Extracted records
────────────────

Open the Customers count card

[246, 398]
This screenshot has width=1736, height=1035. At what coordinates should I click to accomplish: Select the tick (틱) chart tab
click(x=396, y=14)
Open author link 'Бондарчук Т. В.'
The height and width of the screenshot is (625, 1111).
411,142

────────────────

## PROBLEM TO SOLVE
Render these rows as a Markdown table with two columns, n for the row number and Line for the row itself, skipping any blank rows.

## TASK RESULT
| n | Line |
|---|---|
| 1 | Open the Customers count card |
| 2 | [246, 398] |
| 3 | This screenshot has width=1736, height=1035. At what coordinates should I click to accomplish: Select the tick (틱) chart tab |
| 4 | click(x=396, y=14) |
| 5 | Open author link 'Бондарчук Т. В.' |
| 6 | The height and width of the screenshot is (625, 1111). |
| 7 | 411,142 |